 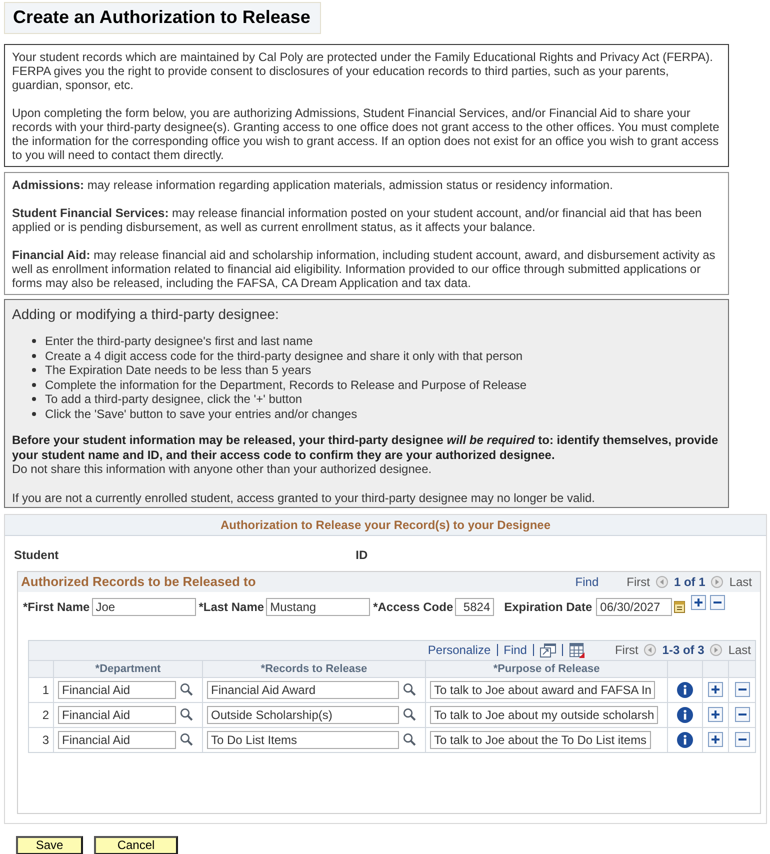 I want to click on calendar-icon, so click(x=680, y=606).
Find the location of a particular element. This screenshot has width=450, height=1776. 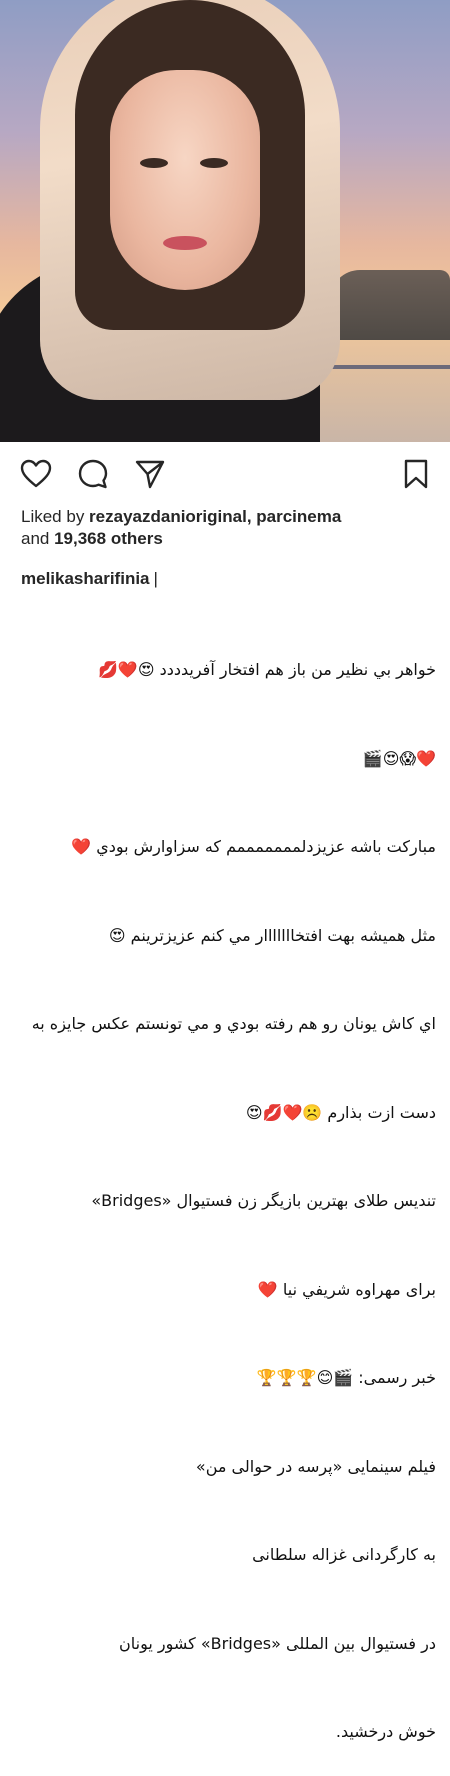

face is located at coordinates (185, 180).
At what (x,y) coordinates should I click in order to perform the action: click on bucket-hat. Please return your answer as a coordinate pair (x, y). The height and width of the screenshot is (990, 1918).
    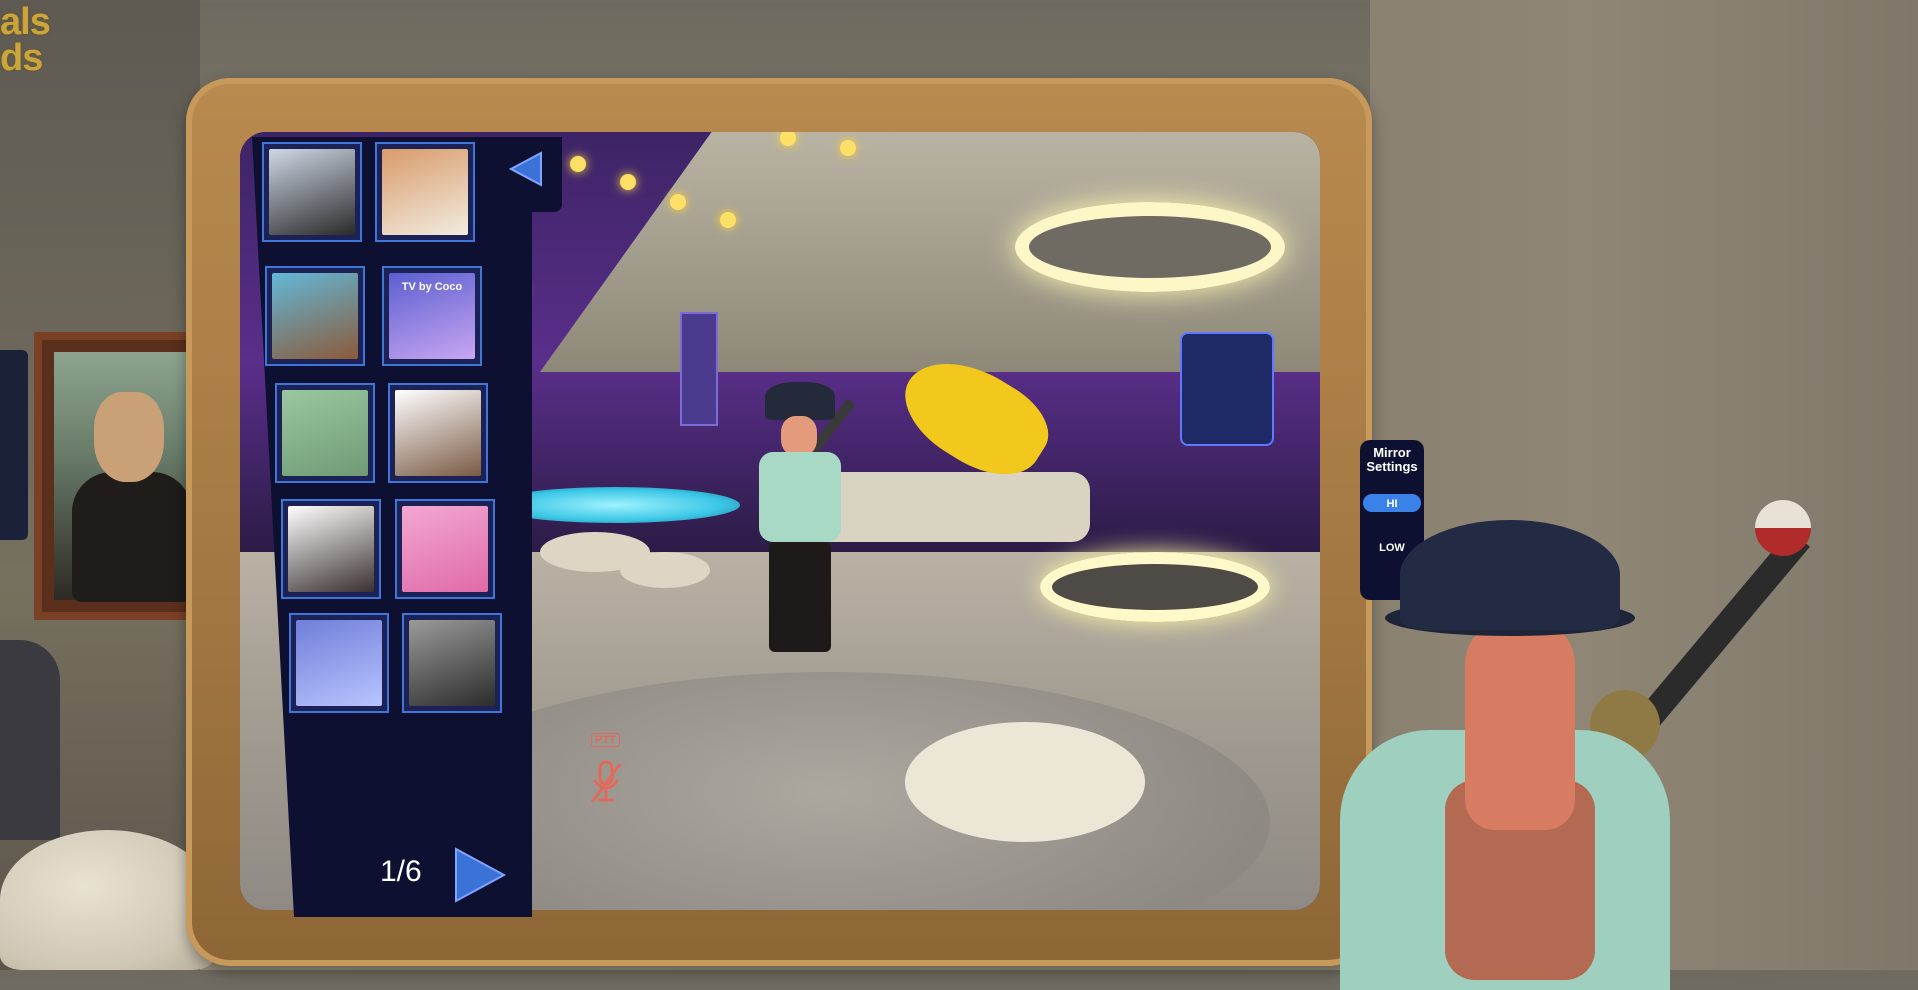
    Looking at the image, I should click on (1510, 575).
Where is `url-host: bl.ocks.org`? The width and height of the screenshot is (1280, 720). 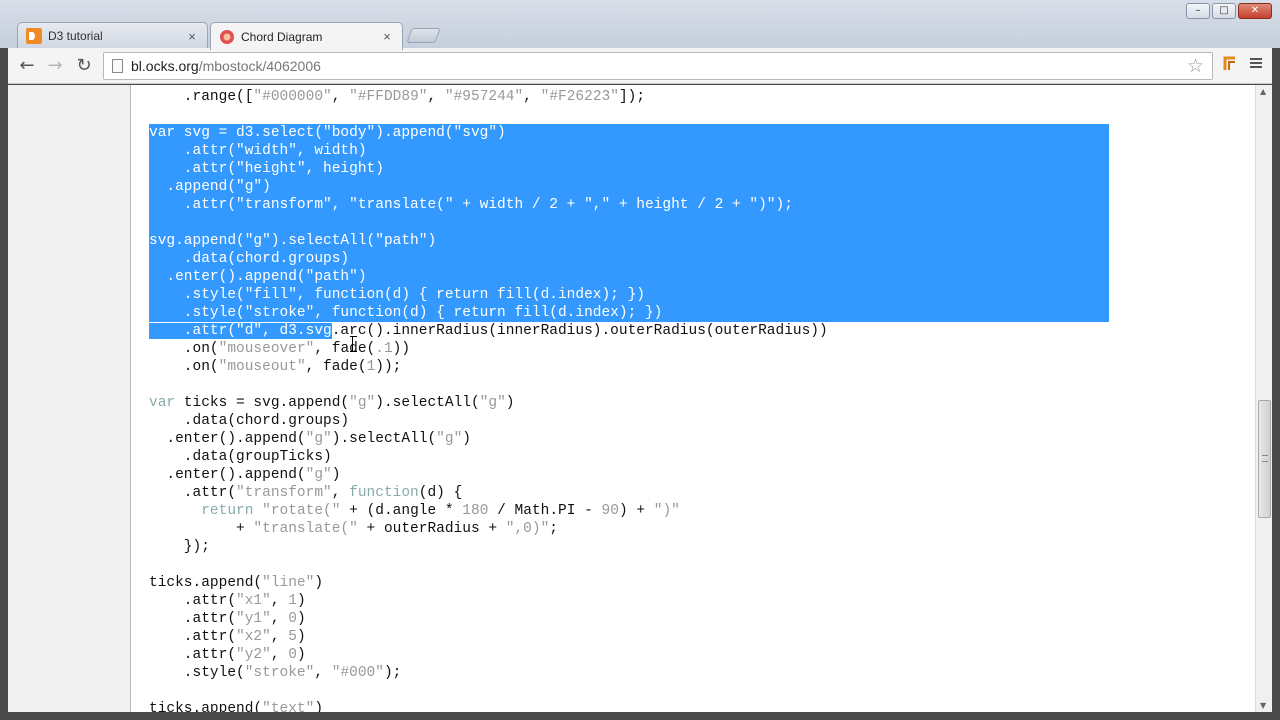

> **Your objective**
Please write out every row again with "screenshot" substituted by "screen capture", keeping everything else the same and leaving out the pictures.

> **Answer box**
  I want to click on calendar-icon, so click(x=680, y=606).
Find the location of a particular element. This screen capture has width=450, height=1776. 

face is located at coordinates (185, 180).
At what (x,y) coordinates should I click in order to perform the action: click on bucket-hat. Please return your answer as a coordinate pair (x, y). The height and width of the screen capture is (990, 1918).
    Looking at the image, I should click on (1510, 575).
Where is `url-host: bl.ocks.org`? The width and height of the screen capture is (1280, 720). 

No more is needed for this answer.